Haha, nooo. We need other people to help us out! Just 'cause I happened to say ENTP with you does not mean I know anything about my own self. I could be 100% wrong about your type. I was truly curious about why you think Fi, though. I wasn't trying to argue for Fe. 

Haha, yes, I would say I've learned some stuff. You've also kinda ruined my brain a little bit for the night, though. haha All this jumping around about my type and cognitive functions. :tongue: But that's alright. Sometimes even the more you learn, the less sure you are about things. That's the boat I'm in right now. 

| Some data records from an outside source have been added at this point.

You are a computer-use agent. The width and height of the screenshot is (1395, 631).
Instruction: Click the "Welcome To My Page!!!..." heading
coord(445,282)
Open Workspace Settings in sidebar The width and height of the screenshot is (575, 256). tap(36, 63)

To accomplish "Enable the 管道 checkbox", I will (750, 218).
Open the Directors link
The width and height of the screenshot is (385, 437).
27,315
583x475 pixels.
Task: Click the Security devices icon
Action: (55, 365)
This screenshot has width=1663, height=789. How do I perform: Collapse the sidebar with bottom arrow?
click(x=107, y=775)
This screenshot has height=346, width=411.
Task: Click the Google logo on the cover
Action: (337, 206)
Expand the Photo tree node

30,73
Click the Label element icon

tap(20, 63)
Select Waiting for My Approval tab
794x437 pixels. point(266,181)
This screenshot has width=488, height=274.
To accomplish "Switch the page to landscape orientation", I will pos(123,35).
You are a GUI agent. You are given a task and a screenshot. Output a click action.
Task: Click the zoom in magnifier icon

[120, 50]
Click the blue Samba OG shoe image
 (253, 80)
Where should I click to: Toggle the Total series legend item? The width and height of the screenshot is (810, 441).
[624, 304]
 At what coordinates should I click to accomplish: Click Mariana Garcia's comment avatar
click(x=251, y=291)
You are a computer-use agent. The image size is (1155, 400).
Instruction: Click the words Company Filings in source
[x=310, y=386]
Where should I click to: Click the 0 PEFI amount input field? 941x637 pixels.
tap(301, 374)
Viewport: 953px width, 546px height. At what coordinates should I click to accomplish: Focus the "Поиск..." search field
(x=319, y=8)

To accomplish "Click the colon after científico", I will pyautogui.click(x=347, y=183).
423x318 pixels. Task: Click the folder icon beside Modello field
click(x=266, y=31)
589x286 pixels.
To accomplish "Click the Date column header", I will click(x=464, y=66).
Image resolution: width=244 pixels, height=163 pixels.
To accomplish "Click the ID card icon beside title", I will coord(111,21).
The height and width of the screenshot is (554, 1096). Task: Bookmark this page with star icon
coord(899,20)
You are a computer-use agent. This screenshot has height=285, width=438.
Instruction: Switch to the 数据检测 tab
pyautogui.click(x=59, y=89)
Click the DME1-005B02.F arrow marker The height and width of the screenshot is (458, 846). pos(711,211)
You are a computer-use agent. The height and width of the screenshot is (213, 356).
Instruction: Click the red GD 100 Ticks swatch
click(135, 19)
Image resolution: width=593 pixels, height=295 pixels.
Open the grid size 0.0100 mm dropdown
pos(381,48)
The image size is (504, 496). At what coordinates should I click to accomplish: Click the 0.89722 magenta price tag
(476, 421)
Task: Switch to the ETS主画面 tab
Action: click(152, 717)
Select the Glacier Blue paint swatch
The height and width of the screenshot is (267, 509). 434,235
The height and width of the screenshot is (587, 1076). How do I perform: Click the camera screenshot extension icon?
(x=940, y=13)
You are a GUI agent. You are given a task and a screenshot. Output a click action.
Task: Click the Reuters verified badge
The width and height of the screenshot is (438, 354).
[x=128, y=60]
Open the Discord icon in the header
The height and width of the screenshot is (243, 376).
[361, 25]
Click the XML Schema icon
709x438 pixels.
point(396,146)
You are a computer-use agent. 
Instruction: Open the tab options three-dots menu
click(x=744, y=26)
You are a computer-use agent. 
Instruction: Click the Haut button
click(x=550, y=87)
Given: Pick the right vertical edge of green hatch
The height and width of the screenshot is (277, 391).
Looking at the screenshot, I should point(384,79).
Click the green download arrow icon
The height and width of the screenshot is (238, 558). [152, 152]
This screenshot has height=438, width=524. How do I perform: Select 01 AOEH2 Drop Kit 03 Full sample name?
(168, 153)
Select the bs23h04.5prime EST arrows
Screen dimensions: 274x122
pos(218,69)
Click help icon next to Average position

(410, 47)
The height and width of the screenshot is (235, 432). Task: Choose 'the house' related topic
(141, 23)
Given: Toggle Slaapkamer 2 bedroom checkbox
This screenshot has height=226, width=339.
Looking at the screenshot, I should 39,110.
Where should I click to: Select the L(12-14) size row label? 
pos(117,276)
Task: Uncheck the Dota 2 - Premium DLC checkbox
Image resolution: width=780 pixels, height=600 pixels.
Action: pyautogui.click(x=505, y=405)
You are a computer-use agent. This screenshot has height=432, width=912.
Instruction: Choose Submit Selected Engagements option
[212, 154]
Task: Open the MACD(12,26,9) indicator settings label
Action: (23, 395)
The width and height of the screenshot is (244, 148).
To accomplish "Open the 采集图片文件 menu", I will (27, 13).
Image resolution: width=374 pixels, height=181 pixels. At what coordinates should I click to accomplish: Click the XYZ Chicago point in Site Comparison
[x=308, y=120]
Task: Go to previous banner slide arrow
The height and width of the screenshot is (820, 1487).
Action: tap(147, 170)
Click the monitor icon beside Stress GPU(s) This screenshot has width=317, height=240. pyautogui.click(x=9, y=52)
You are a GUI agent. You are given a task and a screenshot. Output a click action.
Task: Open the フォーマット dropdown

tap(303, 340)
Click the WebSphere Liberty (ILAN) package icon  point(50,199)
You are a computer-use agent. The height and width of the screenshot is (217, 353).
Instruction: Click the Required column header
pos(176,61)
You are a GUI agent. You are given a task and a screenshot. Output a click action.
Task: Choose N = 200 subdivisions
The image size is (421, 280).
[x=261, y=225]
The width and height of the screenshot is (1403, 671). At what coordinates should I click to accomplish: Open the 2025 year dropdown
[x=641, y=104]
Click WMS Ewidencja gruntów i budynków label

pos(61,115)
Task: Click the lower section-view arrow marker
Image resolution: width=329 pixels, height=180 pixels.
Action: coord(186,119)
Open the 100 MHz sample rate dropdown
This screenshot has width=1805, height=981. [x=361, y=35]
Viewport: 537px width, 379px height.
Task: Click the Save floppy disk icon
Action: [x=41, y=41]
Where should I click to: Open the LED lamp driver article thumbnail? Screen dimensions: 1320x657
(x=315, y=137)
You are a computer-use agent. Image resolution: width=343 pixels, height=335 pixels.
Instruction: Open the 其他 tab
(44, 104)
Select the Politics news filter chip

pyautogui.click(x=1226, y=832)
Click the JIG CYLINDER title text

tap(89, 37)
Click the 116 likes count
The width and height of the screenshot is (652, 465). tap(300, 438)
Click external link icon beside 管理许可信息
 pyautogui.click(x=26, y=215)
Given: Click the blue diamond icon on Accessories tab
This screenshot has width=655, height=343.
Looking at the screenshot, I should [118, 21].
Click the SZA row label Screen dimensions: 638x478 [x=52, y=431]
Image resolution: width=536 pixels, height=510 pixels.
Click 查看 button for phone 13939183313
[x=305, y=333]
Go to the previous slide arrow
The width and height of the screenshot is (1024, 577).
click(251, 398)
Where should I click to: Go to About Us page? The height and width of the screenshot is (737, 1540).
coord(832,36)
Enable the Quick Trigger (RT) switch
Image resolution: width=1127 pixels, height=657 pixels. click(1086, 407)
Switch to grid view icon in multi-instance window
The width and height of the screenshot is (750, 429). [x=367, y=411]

Also, see what I mean about the wit and shock factor? That picture you posted displays that quite well, I'd say. 

Do you mind if I ask what the first type you thought you were was?


----------



## HFGE (Jul 19, 2014)

imaginaryrobot said:


> Haha, nooo. We need other people to help us out! Just 'cause I happened to say ENTP with you does not mean I know anything about my own self. I could be 100% wrong about your type. I was truly curious about why you think Fi, though. I wasn't trying to argue for Fe.
> 
> Haha, yes, I would say I've learned some stuff. You've also kinda ruined my brain a little bit for the night, though. haha All this jumping around about my type and cognitive functions. :tongue: But that's alright. Sometimes even the more you learn, the less sure you are about things. That's the boat I'm in right now.
> 
> ...


Ah okay then.  Um, you answers to your first questionnaire seemed to value Fi over Fe since you care more about interpersonal relationships than your social standing among your friends. That's a heavy emphasis on Fi > Fe.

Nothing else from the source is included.